> _Required action_
Starting with the opening line of the entries below, transcribe each line exactly up to and including the one that has "Given: Click the メールアドレス field label"; pictures are not copied.

BEGIN Provided records

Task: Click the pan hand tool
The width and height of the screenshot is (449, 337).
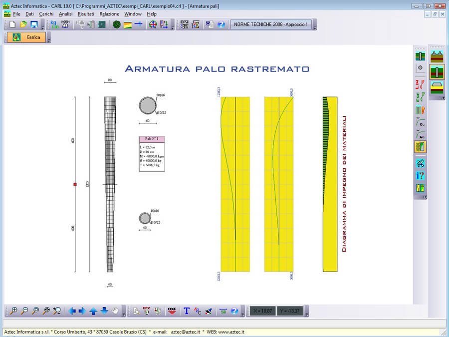Action: click(116, 311)
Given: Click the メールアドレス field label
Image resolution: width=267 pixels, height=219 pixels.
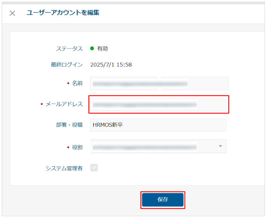Looking at the screenshot, I should tap(64, 104).
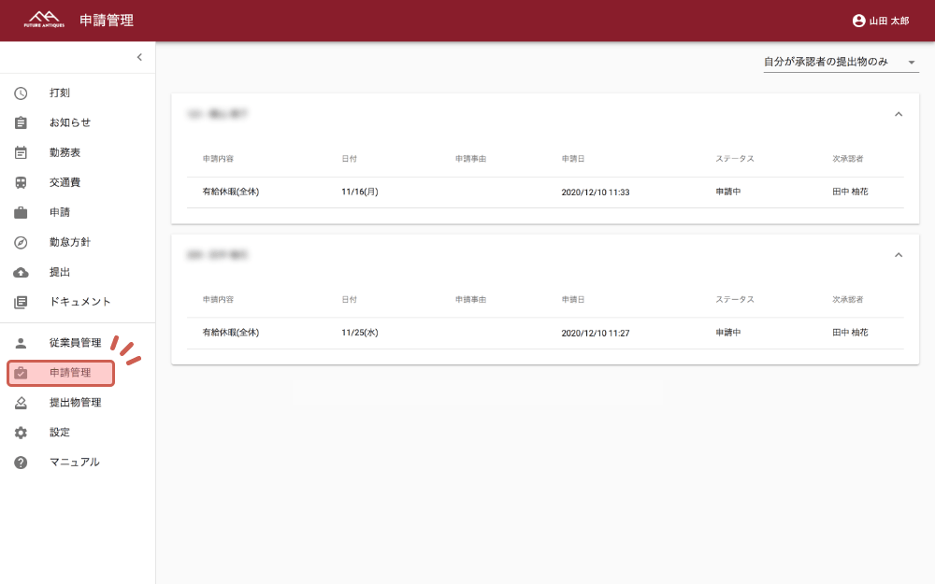935x584 pixels.
Task: Click the calendar icon beside 勤務表
Action: [21, 152]
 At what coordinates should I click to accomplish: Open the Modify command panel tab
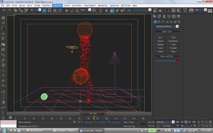[159, 16]
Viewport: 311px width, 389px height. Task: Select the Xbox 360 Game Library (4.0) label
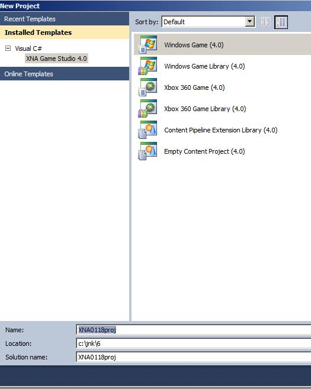[205, 109]
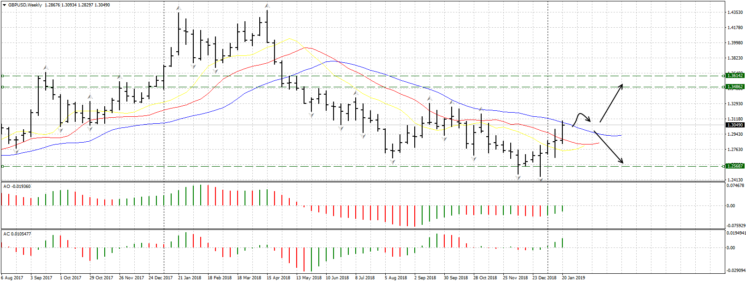Image resolution: width=746 pixels, height=283 pixels.
Task: Click the GBPUSD,Weekly chart title text
Action: click(x=25, y=5)
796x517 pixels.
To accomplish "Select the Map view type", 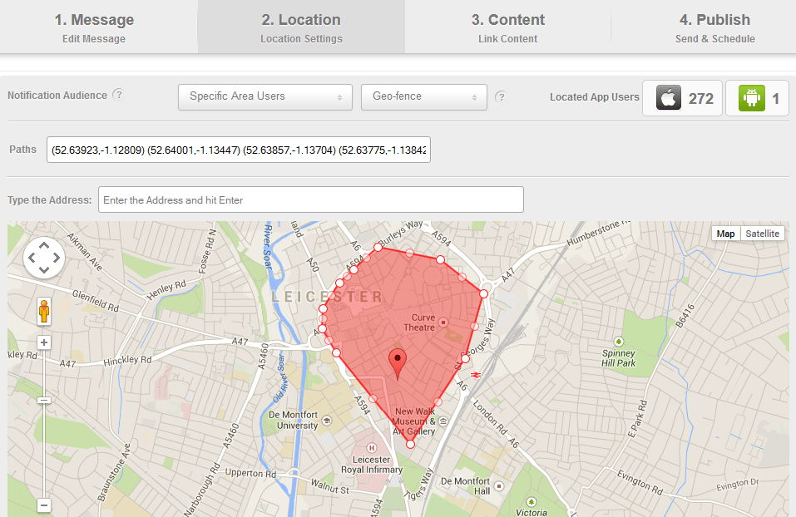I will tap(725, 234).
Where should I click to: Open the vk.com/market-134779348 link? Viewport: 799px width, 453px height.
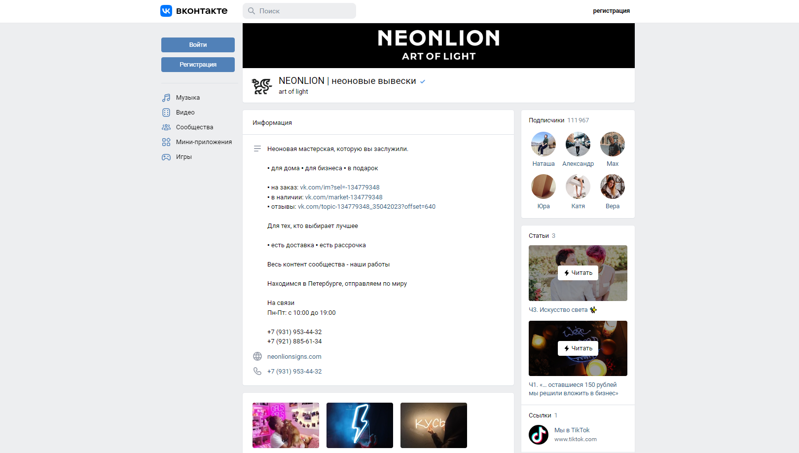coord(344,197)
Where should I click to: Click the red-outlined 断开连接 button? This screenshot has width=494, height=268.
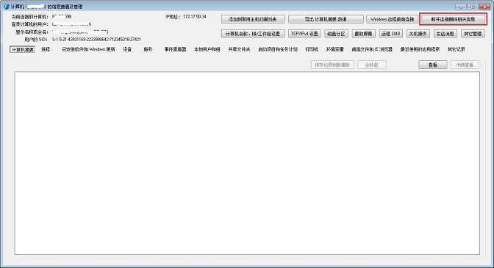pyautogui.click(x=453, y=19)
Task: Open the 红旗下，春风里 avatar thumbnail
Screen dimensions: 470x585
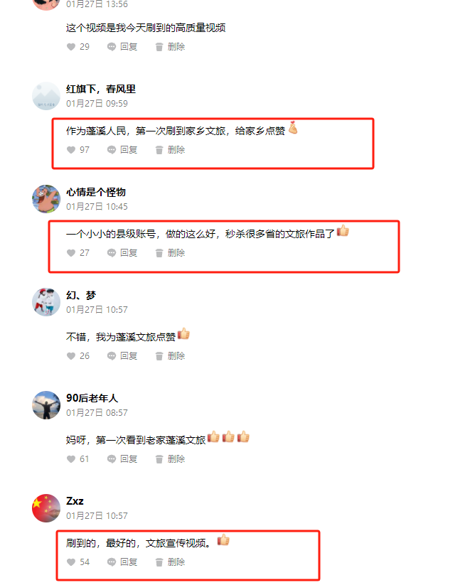Action: pyautogui.click(x=46, y=96)
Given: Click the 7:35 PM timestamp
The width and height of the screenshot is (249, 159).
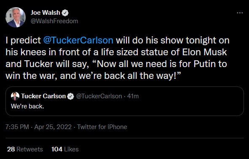Looking at the screenshot, I should click(x=17, y=127).
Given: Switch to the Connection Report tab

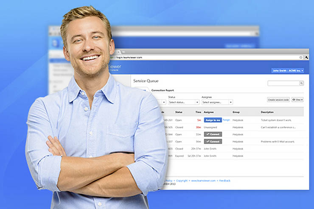Looking at the screenshot, I should click(163, 90).
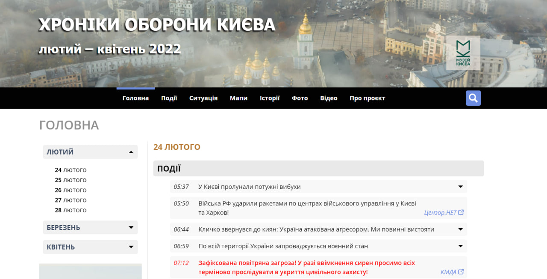Image resolution: width=547 pixels, height=279 pixels.
Task: Click the Музей Києва logo
Action: click(463, 53)
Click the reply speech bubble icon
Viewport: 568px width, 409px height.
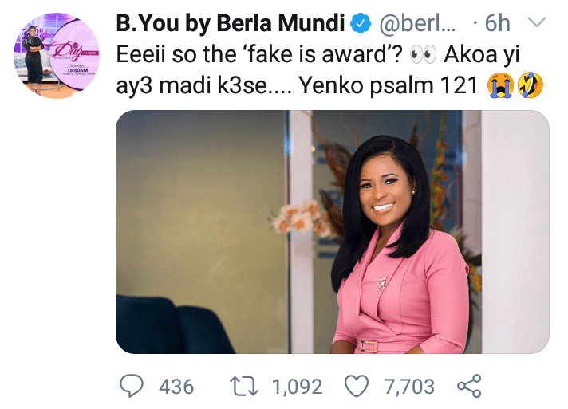coord(132,387)
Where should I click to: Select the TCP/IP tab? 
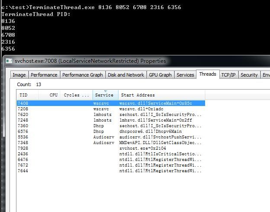tap(228, 75)
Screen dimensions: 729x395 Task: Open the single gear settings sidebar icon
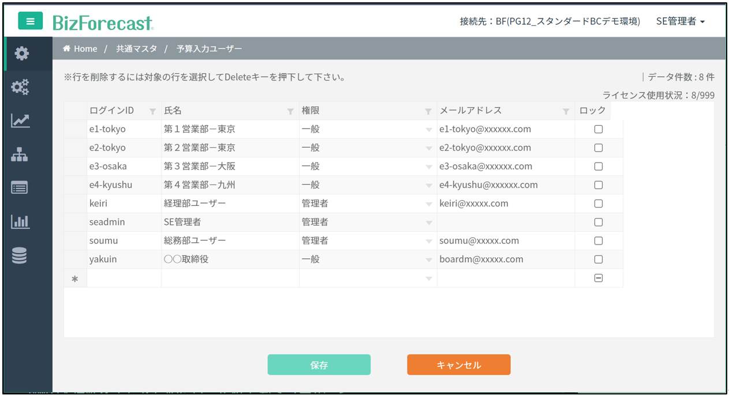pos(21,54)
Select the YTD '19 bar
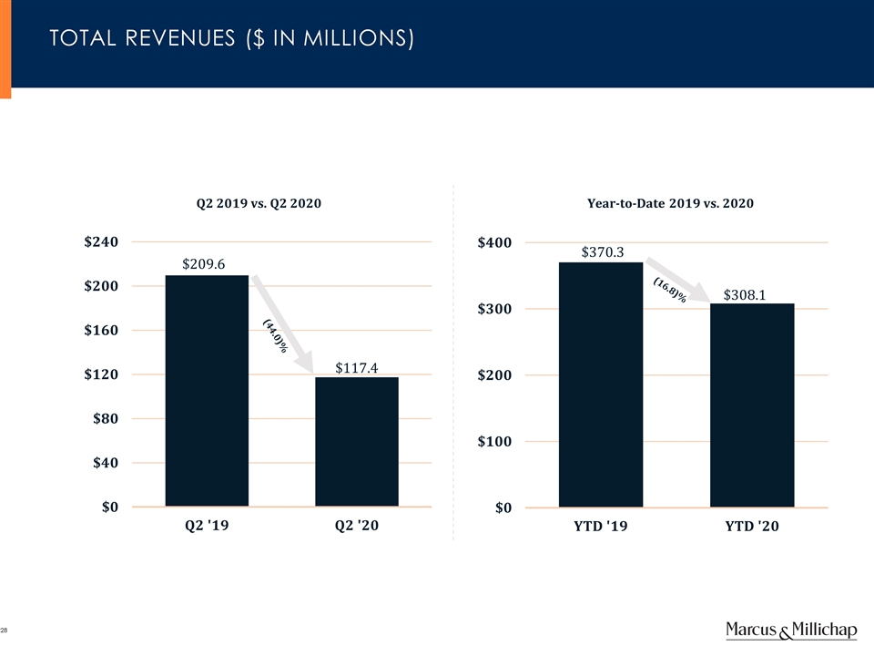The height and width of the screenshot is (656, 874). [x=600, y=384]
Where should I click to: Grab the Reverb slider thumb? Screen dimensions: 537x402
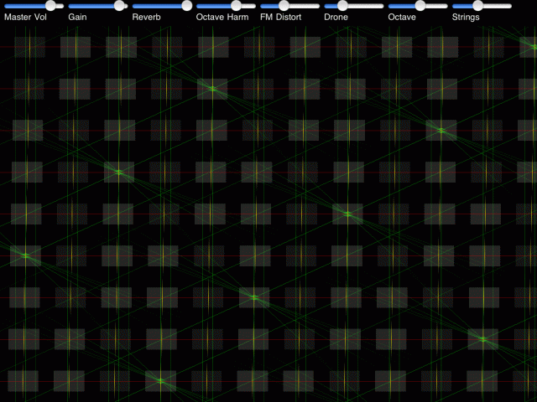click(185, 6)
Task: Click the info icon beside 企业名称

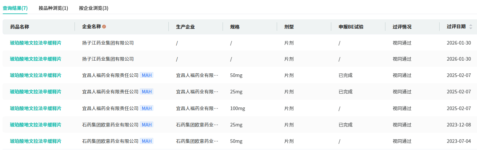Action: click(x=104, y=27)
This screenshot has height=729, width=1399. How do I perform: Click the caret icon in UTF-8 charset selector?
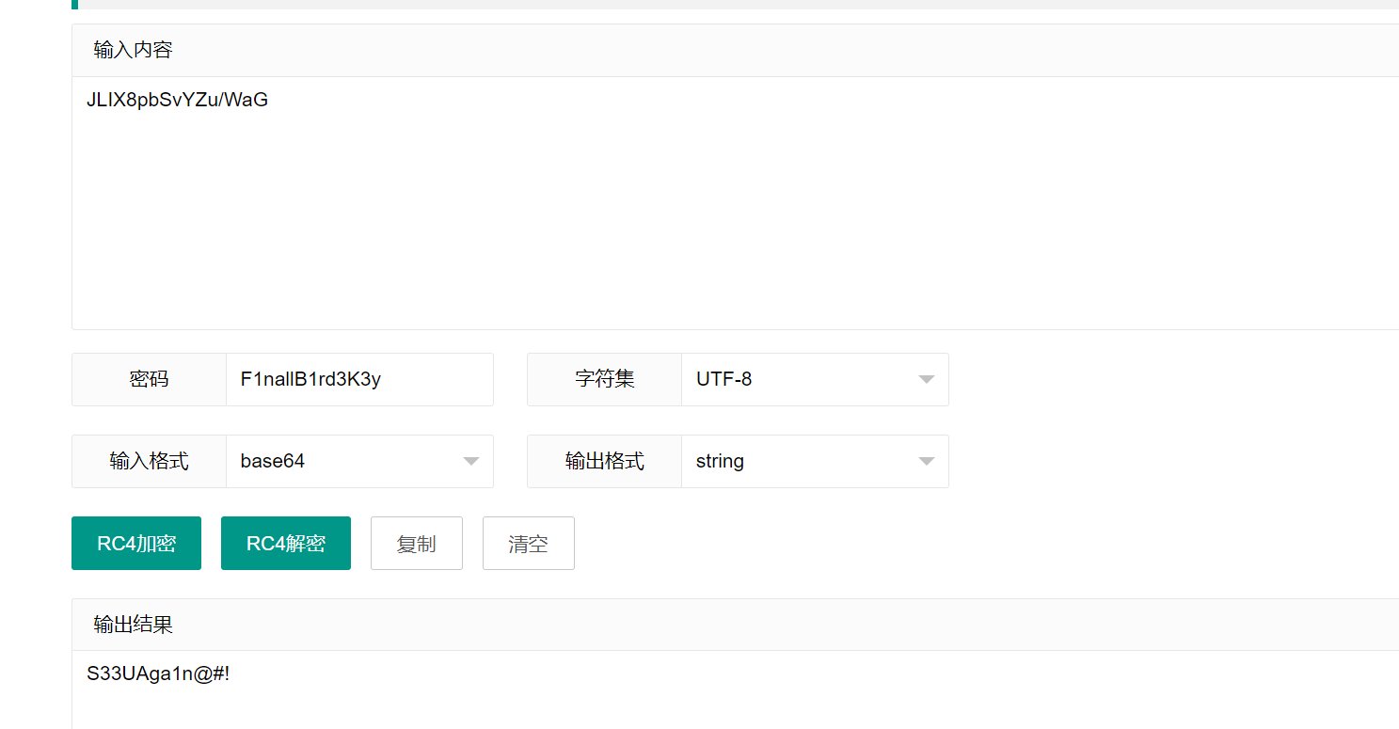[x=926, y=380]
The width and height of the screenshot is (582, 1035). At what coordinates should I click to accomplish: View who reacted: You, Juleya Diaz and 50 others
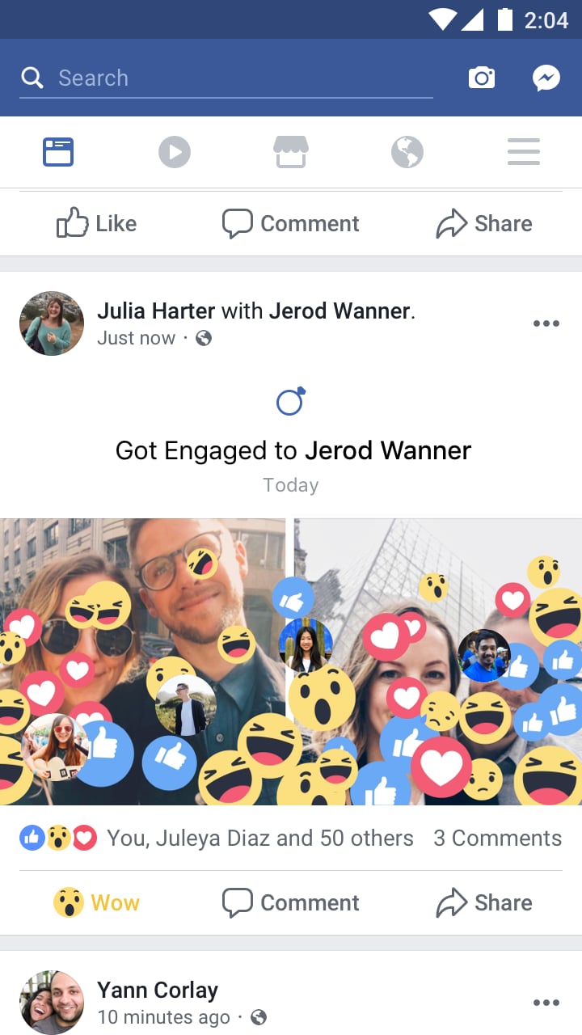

END Provided records

> _Output_
Task: Click the pan hand tool
The width and height of the screenshot is (449, 337).
Action: click(116, 311)
Given: Click the メールアドレス field label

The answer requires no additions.